### TEXT BLOCK

In the embodiment illustrated in Fig. 1, a core wall thickness is provided to
the controller
600 by an operator via a human machine interface (not shown). The controller
600 determines a
maximum depth of cut (MDC) for the cutter according to the known position of
the roll-engaging
elements 115 in the slabbing position S and the provided core wall thickness.
The MDC may also
include an error margin to prevent contact between the cutter 120 and the core
C. The controller
600 also determines a series of cutting depths beginning with the MDC and
proceeding up from
that point.
An exemplary series of cutting depths may be: MDC, MDC + 7.5 cm, MDC +15 cm,
MDC + 22.5 cm, MDC + 30 cm, MDC + 37.5 cm, MDC +45 cm.
The engaging elements 115 may engage the core C of the roll R and the engaged
roll R
may be conveyed to the slabbing position S that fixes the position of the
outer surface of the core
C according to known position of the roll-engaging elements 115 and the
provided core wall
thickness. The pair of rodless cylinders comprising the radial-traversing
element 140 lowers the
axial-traversing element 130/cutter 120 combination to the uppermost cutting
depth of the
determined series.

### SUPPLIED MATERIAL
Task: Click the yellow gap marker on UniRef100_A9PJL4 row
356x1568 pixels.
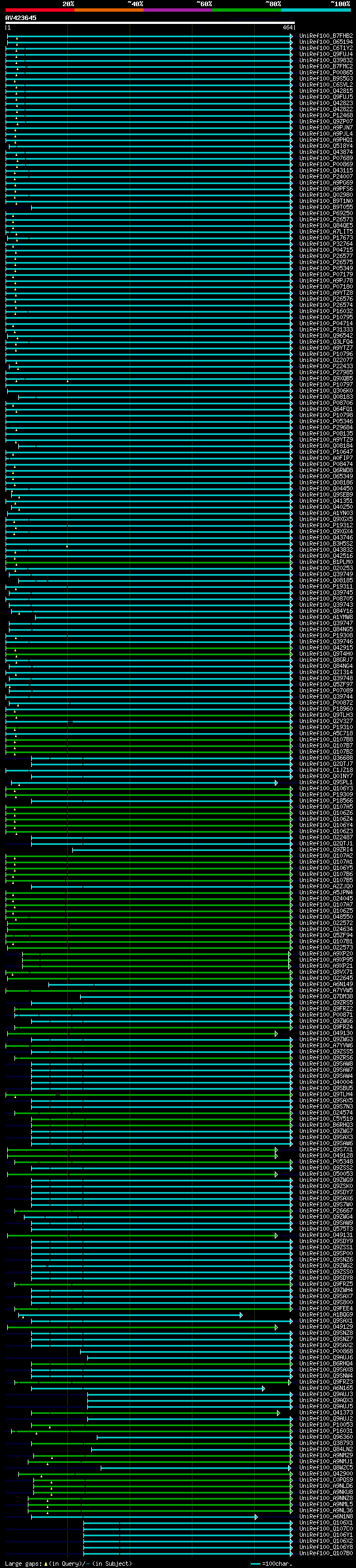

### PROMPT
Carry on the cutter-depth description above from the point where it stops.

### ANSWER TO THIS TASK
According to Fig. 1, a sensor 500, capable of detecting the material of the
roll R, may be
lowered in combination with the cutter 120 and the axial-traversing element
130. If sensor 500
does not detect material at the uppermost cutting depth, the radial-traversing
element 140
continues to lower the axial-traversing element 130/cutter 120 combination to
the next cutting
depth. This iterative process is continued until the sensor 500 detects
material. After the sensor
500 detects material, the cutter 120 is energized to rotate the saw blade and
the cutter 120 is
traversed along the axis of the roll R by the motion of the axial-traversing
element 130.
In another embodiment (not shown), the axial-traversing element may traverse
the axis of
the roll with the cutter according to the determined series of cut depths and
without input from a
sensor. In this embodiment the cutter may make one or more traverses of the
roll without
contacting the material of the roll.
In the embodiment illustrated in Fig. 1, the radial-traversing element 140
will lower the
axial-traversing element 130/cutter 120 combination after each traverse until
the MDC is reached.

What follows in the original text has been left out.